[About this task]
Starting with the line that includes "Given: Open the privacy policy link", write out every remaining line of the records below exactly as it appears, leaving out any images.

== Segment start ==

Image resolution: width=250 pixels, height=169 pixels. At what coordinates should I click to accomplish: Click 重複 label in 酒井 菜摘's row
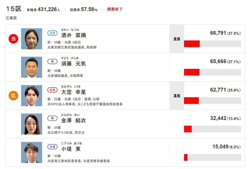point(176,39)
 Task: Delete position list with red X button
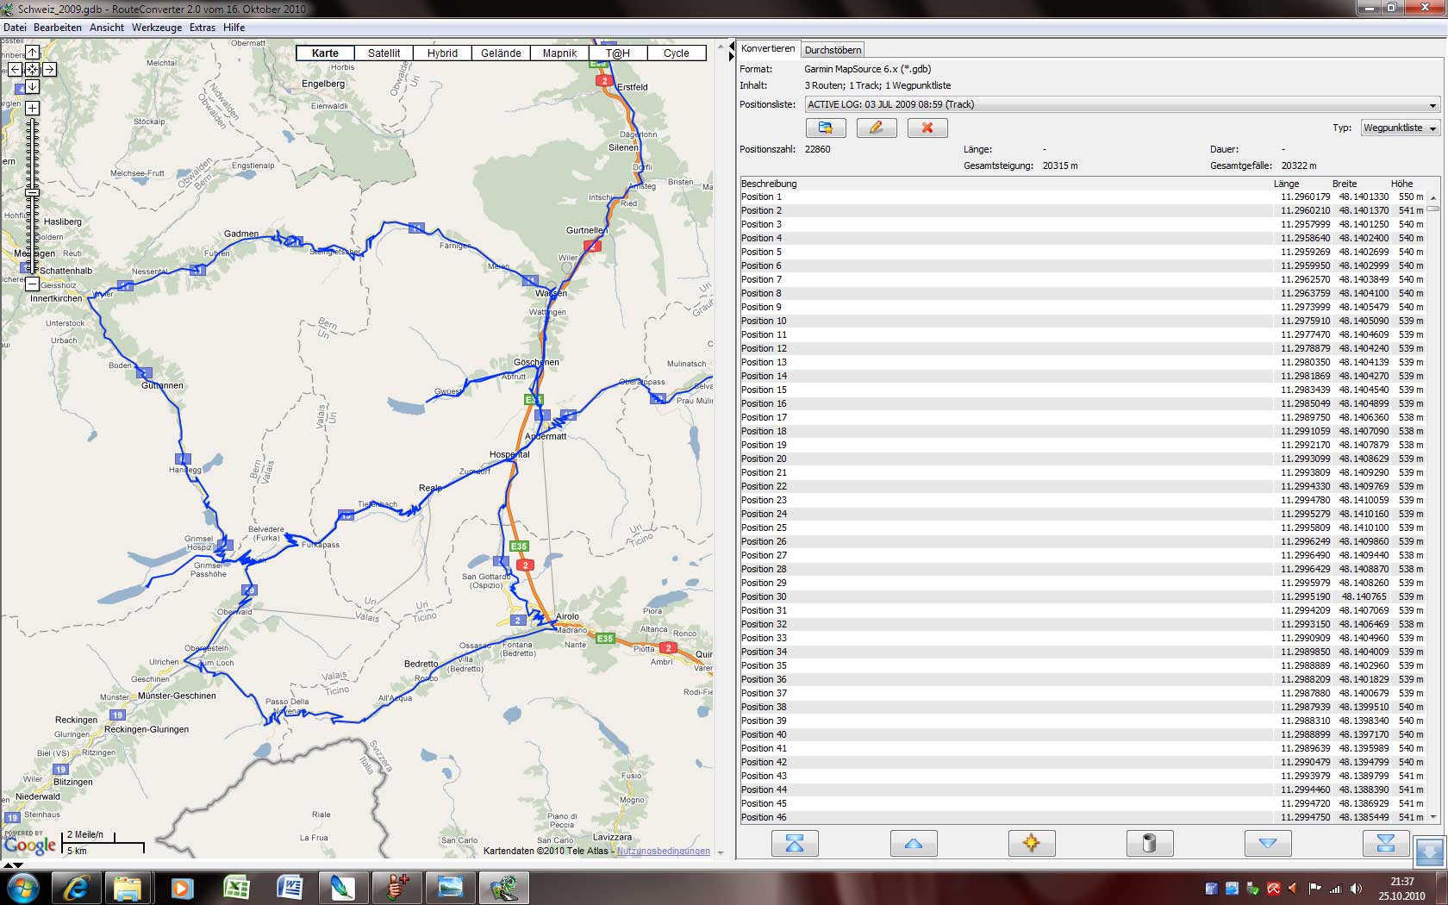(927, 128)
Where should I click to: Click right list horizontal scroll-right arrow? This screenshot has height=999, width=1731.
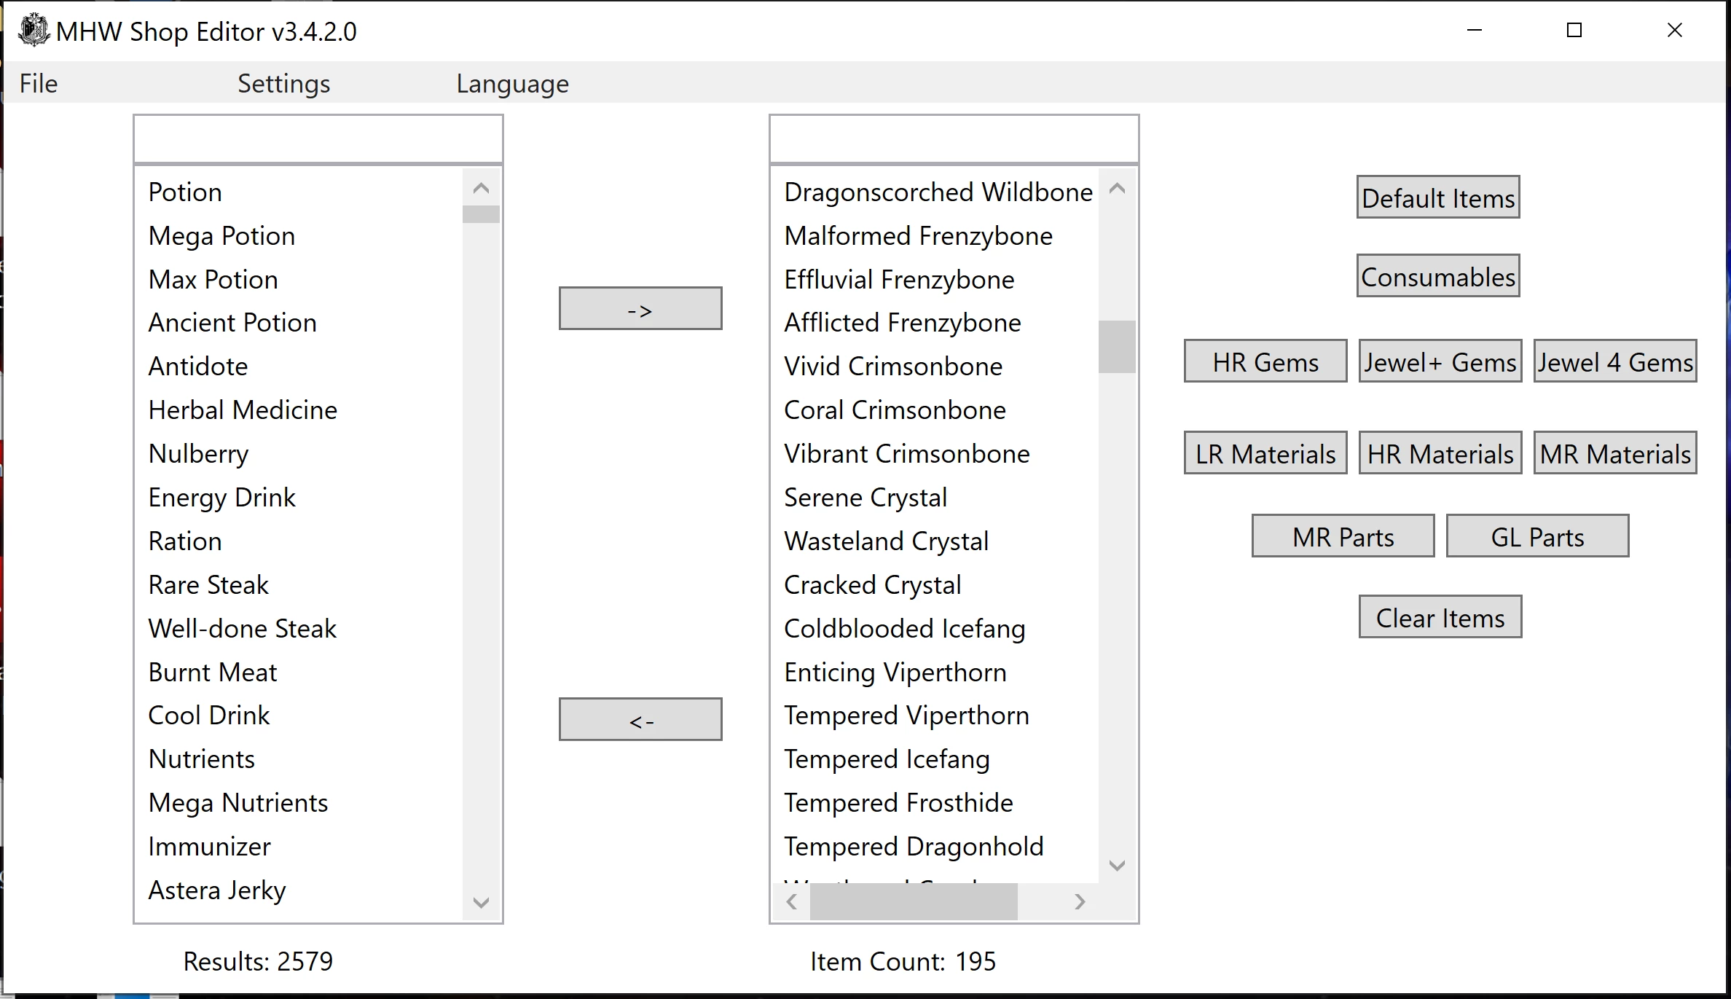pyautogui.click(x=1080, y=902)

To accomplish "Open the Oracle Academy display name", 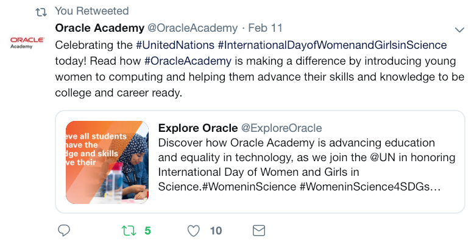I will click(x=100, y=28).
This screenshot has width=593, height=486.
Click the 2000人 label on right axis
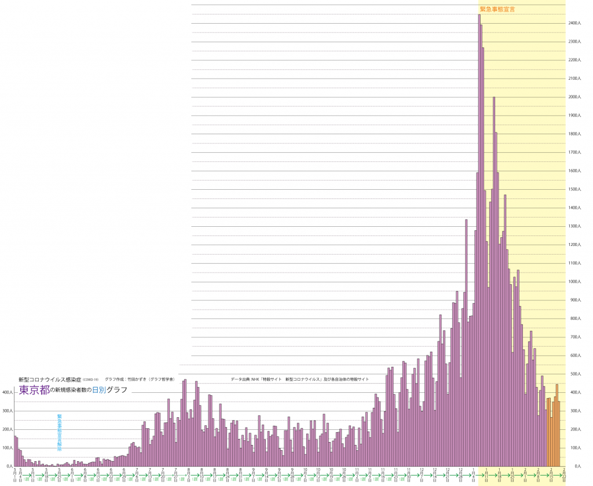pos(576,97)
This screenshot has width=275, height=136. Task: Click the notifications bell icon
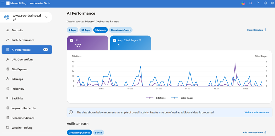[x=250, y=3]
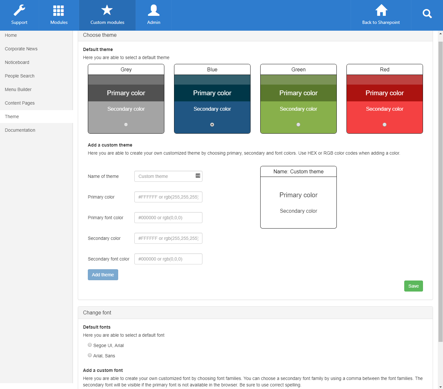
Task: Click the search magnifier icon
Action: tap(427, 14)
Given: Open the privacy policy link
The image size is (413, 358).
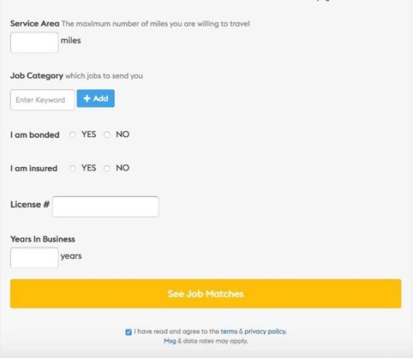Looking at the screenshot, I should pos(265,332).
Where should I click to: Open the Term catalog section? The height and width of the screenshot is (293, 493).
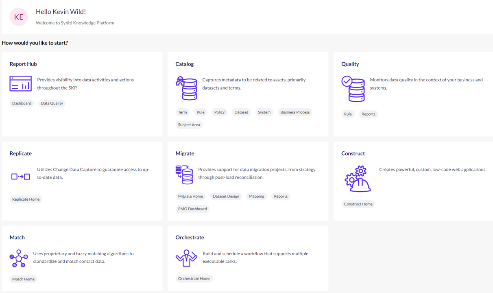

== Segment end ==

[Output for this task]
Given: Open the privacy policy link
The image size is (413, 358).
Looking at the screenshot, I should pos(265,332).
Where should I click to: Open the Term catalog section? The height and width of the screenshot is (293, 493).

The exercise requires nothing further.